Artists

Photo Credit: NIU Chun-Chiang

LIN Ren-Hsin

LIN Ren-Hsin
LIN Ren-Hsin's Art Work
LIN Ren-Hsin's Exhibition
LIN Ren-Hsin's Art Work Detail
LIN Ren-Hsin's Studio

LIN Ren-Hsin

Location USA / Colorado
Residency Anderson Ranch Arts Center
Year of the Grant 2007
Work Butterfly Kingdom (solo exhibition)
Personal Website LIN Ren-Hsin's Personal Website
LIN Ren-hsin was born in 1973. He received his MFA from Taipei National University of the Arts, in 2006. He is currently a lecturer at Taipei National University of the Arts and is also the founder of the Taiwan printmaking art platform "MBmore.". LIN’s works were collected by the National Taiwan Museum of Fine Arts, Taichung, Taiwan, Kuandu Museum of Fine Arts, Taipei, Taiwan, Contemporary Art Museum of Chamalieres, Chamalieres, France, and many other institutions. His works were also exhibited at the Howard Salon, Taipei, Taiwan, Pingtung Art Museum, PingTung, Taiwan, Museum of Contemporary Art, Taipei, Taiwan, and etc.

Artist Statement

The opportunity to create work in a foreign country and live in a place with different languages, cultures, living habits, and natural scenery allowed me to reflect on my own background, as well as on the environment in which I grew up. This experience of participating in an Artist-in-Residence program abroad deepened the thoughts and feelings I had for Taiwan. My work explores the relationships between forms of information, the personal, and the environment. We live in the age of the internet. Information floods our everyday lives, especially in Taiwan, in which messages that are manipulated by the media are constantly being re-distributed. This information overload makes society wonder about the reality of a story, but it does not offer any truth to the original context.

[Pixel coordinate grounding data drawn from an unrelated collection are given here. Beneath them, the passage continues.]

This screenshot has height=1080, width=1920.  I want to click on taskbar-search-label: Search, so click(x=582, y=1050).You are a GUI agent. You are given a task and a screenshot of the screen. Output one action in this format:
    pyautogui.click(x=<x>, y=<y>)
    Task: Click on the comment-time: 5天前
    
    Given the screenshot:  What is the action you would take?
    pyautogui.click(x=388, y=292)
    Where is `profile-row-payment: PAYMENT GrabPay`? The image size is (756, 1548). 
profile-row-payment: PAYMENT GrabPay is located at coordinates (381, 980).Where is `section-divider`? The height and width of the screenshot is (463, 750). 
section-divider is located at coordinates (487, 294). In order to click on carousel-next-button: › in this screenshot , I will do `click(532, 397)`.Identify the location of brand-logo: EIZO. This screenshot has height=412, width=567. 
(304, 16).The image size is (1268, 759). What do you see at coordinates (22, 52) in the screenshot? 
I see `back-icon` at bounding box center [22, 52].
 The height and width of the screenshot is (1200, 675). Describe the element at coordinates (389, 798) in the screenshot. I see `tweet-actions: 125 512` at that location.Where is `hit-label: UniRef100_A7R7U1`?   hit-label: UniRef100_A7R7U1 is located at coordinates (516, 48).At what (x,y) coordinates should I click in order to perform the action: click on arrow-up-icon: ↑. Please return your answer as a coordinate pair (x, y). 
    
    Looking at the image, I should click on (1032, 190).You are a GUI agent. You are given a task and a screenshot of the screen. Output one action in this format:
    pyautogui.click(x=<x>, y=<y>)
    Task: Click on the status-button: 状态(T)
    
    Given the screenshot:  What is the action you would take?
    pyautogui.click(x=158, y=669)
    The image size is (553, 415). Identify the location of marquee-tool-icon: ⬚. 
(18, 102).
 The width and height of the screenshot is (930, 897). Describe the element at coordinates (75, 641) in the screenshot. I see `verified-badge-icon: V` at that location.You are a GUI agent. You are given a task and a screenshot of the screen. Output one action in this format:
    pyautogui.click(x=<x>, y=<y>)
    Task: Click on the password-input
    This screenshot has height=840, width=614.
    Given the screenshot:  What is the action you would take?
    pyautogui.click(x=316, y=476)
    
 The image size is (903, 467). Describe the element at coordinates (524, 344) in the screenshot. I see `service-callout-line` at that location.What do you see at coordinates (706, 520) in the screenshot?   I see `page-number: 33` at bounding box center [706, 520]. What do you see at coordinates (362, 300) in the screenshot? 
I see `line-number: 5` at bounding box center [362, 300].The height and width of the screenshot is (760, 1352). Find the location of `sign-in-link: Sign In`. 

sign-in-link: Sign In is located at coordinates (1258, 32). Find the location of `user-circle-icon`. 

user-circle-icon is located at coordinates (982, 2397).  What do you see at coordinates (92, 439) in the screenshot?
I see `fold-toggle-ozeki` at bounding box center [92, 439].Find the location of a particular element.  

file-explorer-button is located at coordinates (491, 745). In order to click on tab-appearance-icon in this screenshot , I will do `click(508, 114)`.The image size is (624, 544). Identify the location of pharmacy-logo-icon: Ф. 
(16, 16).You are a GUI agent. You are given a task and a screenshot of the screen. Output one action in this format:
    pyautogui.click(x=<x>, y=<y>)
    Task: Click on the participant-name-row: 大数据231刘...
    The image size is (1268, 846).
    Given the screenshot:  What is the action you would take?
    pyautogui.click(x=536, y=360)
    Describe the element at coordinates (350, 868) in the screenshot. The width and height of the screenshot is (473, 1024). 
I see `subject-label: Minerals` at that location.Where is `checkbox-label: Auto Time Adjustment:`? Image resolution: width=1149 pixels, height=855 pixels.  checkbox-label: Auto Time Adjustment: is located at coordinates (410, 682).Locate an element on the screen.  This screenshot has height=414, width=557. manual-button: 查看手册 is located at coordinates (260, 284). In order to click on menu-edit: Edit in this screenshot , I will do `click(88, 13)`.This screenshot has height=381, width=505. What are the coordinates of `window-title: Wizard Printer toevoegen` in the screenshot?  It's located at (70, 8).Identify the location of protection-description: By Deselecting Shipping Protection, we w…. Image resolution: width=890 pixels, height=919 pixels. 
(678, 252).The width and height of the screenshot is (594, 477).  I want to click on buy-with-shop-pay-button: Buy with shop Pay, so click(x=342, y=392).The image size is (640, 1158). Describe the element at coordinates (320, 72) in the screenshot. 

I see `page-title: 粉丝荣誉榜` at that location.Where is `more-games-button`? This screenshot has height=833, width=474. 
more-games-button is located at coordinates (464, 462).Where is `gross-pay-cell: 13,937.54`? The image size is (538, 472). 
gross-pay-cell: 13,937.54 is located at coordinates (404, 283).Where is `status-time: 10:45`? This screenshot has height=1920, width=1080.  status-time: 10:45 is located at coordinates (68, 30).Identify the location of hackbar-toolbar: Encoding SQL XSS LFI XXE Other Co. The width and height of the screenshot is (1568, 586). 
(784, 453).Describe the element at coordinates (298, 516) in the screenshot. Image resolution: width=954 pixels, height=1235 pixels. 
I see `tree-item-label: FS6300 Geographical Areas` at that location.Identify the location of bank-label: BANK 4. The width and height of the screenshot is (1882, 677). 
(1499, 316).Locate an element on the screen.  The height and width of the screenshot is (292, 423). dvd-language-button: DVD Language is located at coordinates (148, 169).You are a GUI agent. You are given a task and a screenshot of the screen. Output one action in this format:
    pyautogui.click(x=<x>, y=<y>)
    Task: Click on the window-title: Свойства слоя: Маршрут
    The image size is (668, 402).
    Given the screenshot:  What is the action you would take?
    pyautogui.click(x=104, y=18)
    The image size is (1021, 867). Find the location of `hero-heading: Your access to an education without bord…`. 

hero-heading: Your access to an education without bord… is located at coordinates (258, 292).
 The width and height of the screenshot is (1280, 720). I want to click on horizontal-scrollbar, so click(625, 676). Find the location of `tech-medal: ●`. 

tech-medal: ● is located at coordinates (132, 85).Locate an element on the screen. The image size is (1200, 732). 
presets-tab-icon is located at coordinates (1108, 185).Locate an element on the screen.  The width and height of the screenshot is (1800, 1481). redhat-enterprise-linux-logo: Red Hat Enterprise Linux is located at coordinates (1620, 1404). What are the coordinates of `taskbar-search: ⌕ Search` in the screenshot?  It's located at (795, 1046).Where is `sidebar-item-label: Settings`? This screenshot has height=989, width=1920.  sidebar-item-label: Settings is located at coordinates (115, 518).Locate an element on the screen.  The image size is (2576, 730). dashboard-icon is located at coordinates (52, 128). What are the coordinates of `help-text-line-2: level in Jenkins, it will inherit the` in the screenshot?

Anderson Ranch Arts Center is located in the mountains away from the uproar of the city. It contains studios for all types of media, as well as dining areas, galleries, and lounges. It is surrounded by hiking and skiing vacation destinations, attracting people arts enthusiasts from all over the world. Working and living in this calm and beautiful environment makes one think more in depth about the connection between humanity and nature.



During my residency, I participated in workshops through two different media: wood firing (ceramics) and printmaking. The Wood Rock series was made of ceramic, and I completed the Butterfly Kingdom series through printmaking. Wood Rock was inspired by the wood grain seen on the exterior of walls on local buildings. I created rock forms with wood grain surfaces in clay and attempted to talk about the philosophy of cyclical transformation through material change (the wood generated fire, the fire changed the original properties of clay, and the clay turned hard like a rock).




The main forms and lines in Butterfly Kingdom were created utilizing etching and aquatint printmaking techniques. The bodies of the butterflies were inspired by the forms of ships, missiles, and airplanes. I cut and pasted periodicals published by the Anderson Ranch Arts Center, as well as free papers and magazines from neighboring towns to create compositions like that of an illustrated handbook. I explored the relationships between modern-day forms of information, humanity, and the environment through this body of work.